[Data for the task — start]
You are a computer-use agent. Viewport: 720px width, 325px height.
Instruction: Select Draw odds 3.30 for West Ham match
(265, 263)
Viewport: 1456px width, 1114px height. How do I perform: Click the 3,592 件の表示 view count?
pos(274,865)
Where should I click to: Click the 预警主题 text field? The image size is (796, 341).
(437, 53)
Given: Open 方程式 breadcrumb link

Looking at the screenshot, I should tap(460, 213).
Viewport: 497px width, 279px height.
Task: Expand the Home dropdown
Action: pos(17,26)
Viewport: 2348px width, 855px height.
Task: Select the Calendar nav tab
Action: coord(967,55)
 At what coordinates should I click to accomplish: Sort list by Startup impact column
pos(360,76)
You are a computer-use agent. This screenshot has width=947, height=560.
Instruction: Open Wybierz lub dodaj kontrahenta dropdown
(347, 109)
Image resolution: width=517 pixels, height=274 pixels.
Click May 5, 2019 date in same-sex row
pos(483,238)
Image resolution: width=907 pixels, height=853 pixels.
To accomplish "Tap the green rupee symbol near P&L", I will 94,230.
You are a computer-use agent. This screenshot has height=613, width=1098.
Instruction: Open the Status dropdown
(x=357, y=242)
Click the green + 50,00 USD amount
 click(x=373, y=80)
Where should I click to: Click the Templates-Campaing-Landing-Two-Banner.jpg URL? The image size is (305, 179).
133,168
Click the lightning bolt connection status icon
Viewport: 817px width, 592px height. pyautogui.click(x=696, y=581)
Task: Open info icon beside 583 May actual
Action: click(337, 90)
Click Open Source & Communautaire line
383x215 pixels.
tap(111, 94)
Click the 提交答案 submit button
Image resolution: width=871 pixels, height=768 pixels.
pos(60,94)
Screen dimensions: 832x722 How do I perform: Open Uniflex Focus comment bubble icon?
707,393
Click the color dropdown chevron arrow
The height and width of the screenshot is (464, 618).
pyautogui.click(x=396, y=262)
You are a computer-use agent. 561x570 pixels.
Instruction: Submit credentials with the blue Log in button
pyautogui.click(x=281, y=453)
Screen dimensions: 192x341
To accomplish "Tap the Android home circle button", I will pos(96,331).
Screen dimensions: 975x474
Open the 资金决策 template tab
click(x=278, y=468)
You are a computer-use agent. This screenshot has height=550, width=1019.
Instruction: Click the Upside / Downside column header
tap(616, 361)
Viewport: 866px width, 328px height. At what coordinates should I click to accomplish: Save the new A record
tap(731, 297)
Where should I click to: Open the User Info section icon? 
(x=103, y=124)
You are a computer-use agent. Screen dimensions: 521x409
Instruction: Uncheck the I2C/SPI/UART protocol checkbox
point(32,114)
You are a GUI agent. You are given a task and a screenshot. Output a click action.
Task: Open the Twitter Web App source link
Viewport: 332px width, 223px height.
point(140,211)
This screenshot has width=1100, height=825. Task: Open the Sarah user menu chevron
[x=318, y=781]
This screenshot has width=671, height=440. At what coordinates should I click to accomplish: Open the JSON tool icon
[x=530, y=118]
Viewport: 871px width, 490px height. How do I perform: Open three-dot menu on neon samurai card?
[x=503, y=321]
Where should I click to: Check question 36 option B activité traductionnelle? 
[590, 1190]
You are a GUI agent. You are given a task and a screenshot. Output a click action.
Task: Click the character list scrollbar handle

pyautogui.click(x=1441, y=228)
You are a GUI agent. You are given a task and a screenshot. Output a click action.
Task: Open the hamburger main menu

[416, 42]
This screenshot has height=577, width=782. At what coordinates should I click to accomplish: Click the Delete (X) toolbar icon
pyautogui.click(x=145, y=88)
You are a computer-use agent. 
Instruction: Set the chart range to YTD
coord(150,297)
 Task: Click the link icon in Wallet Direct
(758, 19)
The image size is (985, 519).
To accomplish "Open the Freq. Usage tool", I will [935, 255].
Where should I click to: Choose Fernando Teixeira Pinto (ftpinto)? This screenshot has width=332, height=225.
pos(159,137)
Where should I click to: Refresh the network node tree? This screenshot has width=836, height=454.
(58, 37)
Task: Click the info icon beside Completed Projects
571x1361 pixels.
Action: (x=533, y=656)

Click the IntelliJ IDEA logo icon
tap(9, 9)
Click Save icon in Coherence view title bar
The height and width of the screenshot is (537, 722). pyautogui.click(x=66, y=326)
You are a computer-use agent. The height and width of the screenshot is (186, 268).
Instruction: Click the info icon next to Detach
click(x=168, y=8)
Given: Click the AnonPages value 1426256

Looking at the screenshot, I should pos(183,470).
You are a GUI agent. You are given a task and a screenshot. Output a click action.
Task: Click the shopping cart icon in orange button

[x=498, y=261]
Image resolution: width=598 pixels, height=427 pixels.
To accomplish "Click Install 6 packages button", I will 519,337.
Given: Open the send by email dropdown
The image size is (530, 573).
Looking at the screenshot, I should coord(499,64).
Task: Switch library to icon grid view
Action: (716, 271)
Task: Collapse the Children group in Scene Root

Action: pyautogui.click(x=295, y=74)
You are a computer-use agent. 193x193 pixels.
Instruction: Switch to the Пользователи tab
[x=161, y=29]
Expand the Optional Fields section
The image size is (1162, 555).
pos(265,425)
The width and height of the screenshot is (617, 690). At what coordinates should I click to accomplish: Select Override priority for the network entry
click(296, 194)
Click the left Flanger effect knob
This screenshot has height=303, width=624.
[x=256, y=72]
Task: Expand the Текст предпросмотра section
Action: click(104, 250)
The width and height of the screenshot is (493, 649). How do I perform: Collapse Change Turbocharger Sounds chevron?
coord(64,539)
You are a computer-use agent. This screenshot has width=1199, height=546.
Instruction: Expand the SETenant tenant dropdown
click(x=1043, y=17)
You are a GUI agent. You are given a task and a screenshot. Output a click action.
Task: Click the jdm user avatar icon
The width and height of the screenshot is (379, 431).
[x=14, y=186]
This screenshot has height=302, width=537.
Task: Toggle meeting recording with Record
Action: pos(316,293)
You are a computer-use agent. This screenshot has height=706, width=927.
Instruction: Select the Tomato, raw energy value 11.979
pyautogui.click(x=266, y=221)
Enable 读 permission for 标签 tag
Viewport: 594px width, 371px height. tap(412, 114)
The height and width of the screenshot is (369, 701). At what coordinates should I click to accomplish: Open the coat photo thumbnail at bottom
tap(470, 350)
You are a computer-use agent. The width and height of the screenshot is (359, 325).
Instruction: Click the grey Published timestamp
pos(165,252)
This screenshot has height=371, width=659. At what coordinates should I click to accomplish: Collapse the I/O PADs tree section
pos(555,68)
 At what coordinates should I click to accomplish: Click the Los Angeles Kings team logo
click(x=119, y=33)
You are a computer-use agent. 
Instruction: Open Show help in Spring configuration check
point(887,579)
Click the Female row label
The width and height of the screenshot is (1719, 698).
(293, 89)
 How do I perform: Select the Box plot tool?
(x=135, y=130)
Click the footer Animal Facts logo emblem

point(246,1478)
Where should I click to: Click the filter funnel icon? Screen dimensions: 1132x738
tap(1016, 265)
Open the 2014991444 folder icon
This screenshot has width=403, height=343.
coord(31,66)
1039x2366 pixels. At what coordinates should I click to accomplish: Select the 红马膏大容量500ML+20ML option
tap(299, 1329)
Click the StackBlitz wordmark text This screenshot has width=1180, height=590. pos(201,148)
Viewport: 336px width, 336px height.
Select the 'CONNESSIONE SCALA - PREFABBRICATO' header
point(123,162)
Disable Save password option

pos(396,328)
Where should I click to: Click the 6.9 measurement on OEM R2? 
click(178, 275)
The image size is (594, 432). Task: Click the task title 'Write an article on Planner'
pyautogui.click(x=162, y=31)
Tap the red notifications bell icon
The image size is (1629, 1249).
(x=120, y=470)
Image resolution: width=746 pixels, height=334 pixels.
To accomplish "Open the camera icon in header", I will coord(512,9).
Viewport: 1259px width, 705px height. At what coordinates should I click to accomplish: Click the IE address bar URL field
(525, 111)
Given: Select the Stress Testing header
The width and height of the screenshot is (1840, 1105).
[Data for the task — finish]
→ **Task prompt**
Your answer must be a copy of every line in the data above that holds the string "will".

→ **Answer section**
To accomplish "Tap the green rupee symbol near P&L", I will 94,230.
To accomplish "Tap the Android home circle button", I will pos(96,331).
To accomplish "Open the Freq. Usage tool", I will [935, 255].
To accomplish "Click Install 6 packages button", I will 519,337.
To accomplish "Open the camera icon in header", I will coord(512,9).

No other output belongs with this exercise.